Ok, since you guys in the lifestyle forum have a wide range of experience and are more than happy to help out people in need, I thought that I’d get your advice on something. Surely there must be someone out there with similar experiences with some helpful tips to impart. Sorry if there already is a thread dealing with my particular problem. Bear with me, it is all a little complicated.

Ok, so yesterday I decided that the day was going a little slowly so I called my friend Dimi to organise 2 hookers and a dwarf for me, ready to be picked up at 7.00pm in the limo that I had booked for the night. While waiting for the limo to arrive I checked that I hadn’t misplaced my 4 tickets for the highly illegal cockfight/fondue party that we were to attend. I drank a litre of Polish vodka, sucked down 4 cigars, and coughed up a lung by the time the hookers, dwarf and limo arrived.

The two hookers (“Candy” and “Star”) were fairly rank, but the grinning dwarf (“Serge”) more than made up for it. I told them to help themselves to the booze and each other on our way to the highly illegal, secret, illegal, not-legal cock fight. While the sight of 2 hookers and a rent-dwarf groping each other on the seat of a limo had never bothered me before, there was something about the way Serge was staring at me that made me uncomfortable. At the time I brushed it off, because I was so drunk that drinking varnish from an old boot seemed like a potential refreshing beverage to me.

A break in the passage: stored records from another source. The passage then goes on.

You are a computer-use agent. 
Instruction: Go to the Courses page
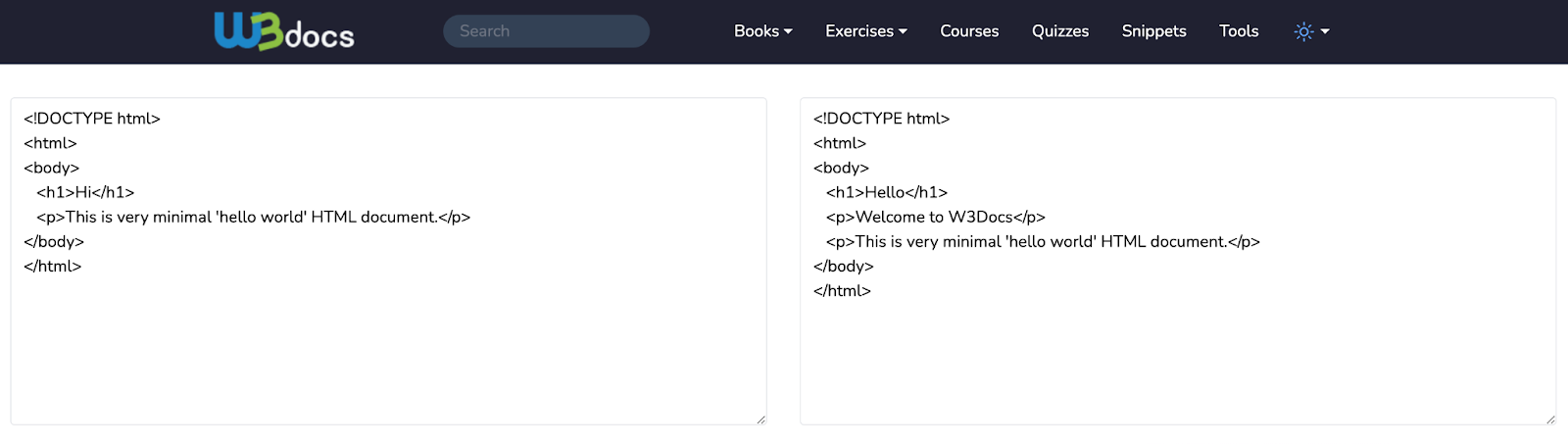pyautogui.click(x=969, y=31)
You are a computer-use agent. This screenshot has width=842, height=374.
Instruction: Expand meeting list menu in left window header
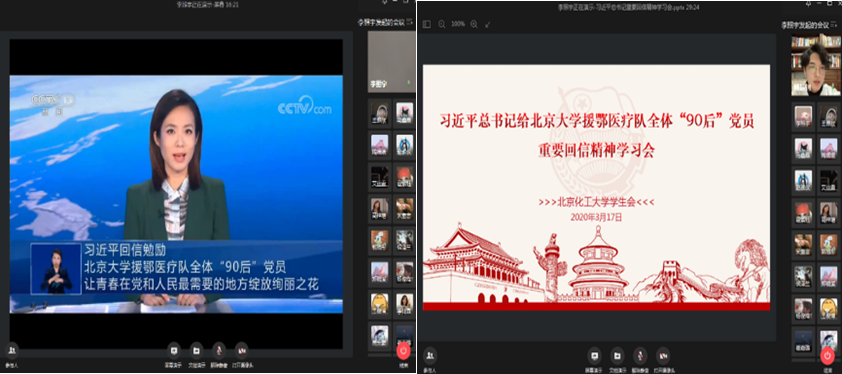click(410, 22)
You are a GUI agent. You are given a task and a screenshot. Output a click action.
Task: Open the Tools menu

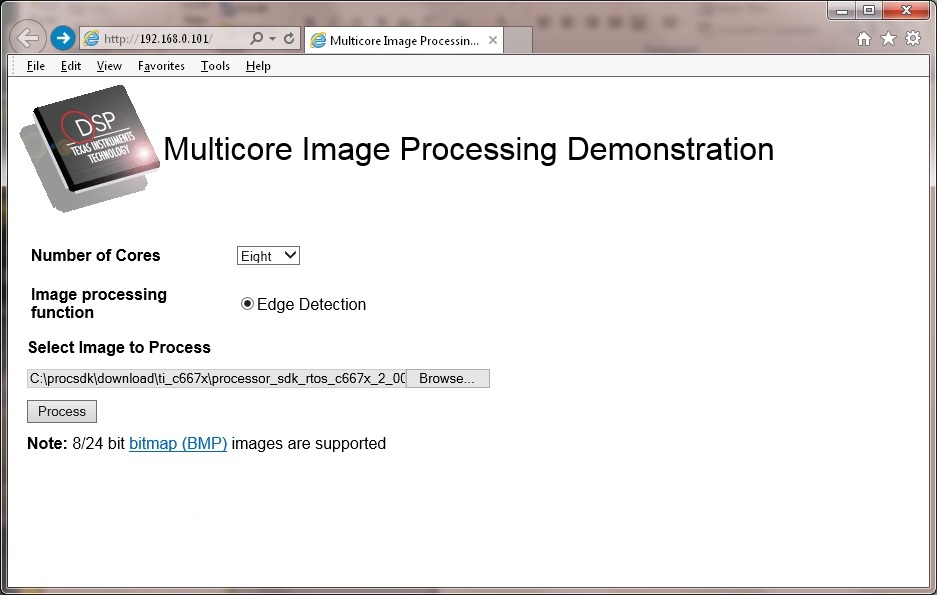[x=214, y=65]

2 hours later, I had seen a good bunch of cock fights and ate some fairly pedestrian fondue. Gregory Peck had destroyed Professor Cluck Cluck in the fourth round, which paying 7 to 1 odds yielded me about $8000 in winnings. The thrill of my win was only dampened by Candy spewing melted cheese and bright red Bacardi Breezer on my white cotton shirt. Mysteriously, my dinner jacket did not have a drop on it. Her projectile vomit landed with pin-point accuracy on the middle strip of my chest, avoiding the jacket completely and an expensive dry cleaning bill. Who says you can’t get lucky at an illegal cock fight?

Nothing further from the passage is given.